L’idée de transformer les fruits est venue ensuite. « En 2011, j’étais encore en politique municipale, mais j’avais déjà pris la décision de ne pas me représenter en 2013. »
Son conjoint, son père et un homme engagé ont rénové la grange de fond en comble afin d’y aménager un restaurant, un comptoir laitier et une boutique.
Ils se sont lancés à fond de train dans le développement de l’agrotourisme.
PETIT COIN DE PARADIS
C’est ainsi qu’est né Les Bleuets du Vire-crêpes, où les gens peuvent non seulement se bourrer la fraise, mais aussi découvrir les arrières-lots du secteur, où une vue magnifique les attend.
L’endroit, qui emploie jusqu’à 60 personnes durant la haute saison, est aujourd’hui célèbre pour ses déjeuners agrémentés de bleuets, ses glaces aux bleuets l’été, mais aussi pour ses pâtisseries, viennoiseries et produits dérivés de toutes sortes.
Le plus compliqué a été de développer des produits cosmétiques à base de sirop de bleuet.
Il a fallu aussi choisir le laboratoire, faire des tests.

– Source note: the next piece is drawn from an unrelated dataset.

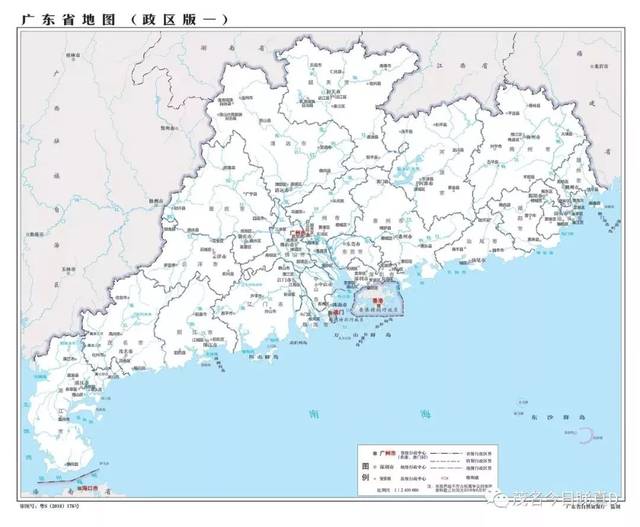Click the red 广州市 label on the map
This screenshot has height=527, width=640.
pos(297,233)
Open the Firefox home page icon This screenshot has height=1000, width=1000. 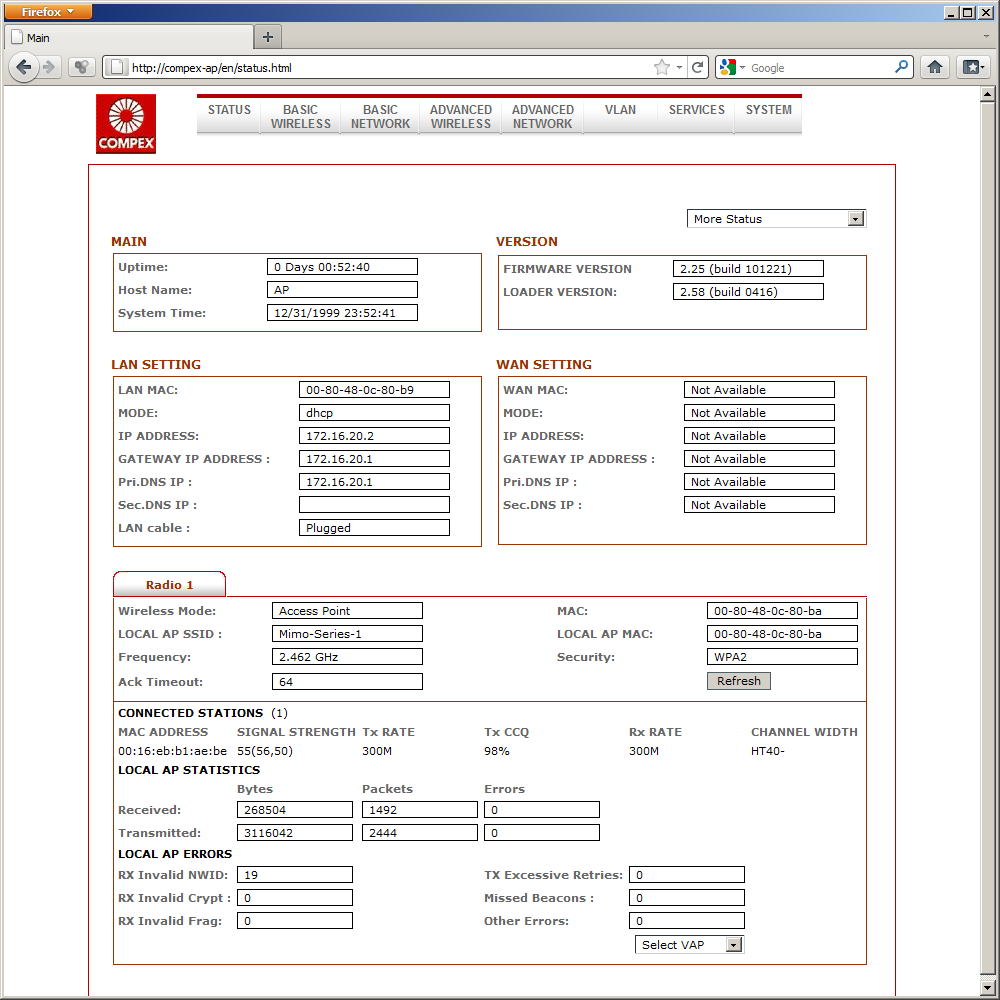[934, 68]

Durant la saison estivale, un camion de cuisine de rue, où le bleuet occupe une place prépondérante, fait le bonheur des visiteurs. Le couple a même mis en marché des sauces barbecue à base de bleuets.

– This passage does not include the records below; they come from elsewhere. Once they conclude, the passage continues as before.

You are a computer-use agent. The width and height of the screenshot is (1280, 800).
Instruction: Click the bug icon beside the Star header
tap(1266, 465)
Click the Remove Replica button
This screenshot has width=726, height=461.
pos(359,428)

Les jeudis soirs d’été, des artistes se produisent lorsque le temps le permet. C’est bondé de gens qui partagent un sourire fendu jusqu’aux oreilles.
ÉPISODE DIFFICILE
Je me souviens encore d’une entrevue radio qu’avait accordée
Mme Ladouceur en 2017, après un terrible soubresaut de dame Nature.
Un épisode de grêle qui n’a passé que dans le rang du Vire-crêpes a détruit la presque totalité des cultures, et ce, en quelques minutes à peine.
D’autres bleuetières les ont fournis cet été-là et ils ont pu s’en sortir. Mais encore aujourd’hui, elle en parle avec émotion.
Près de 30 ans plus tard, le couple est toujours aussi passionné par son entreprise. Les nouvelles idées affluent et ils se réveillent même la nuit pour en jaser.
Mais tranquillement, ils commencent à penser à la relève, comme tous bons entrepreneurs.
Leur principal objectif, et ce n’est pas pour tout de suite, souligne-t-elle, sera de s’assurer que l’âme de l’entreprise demeure.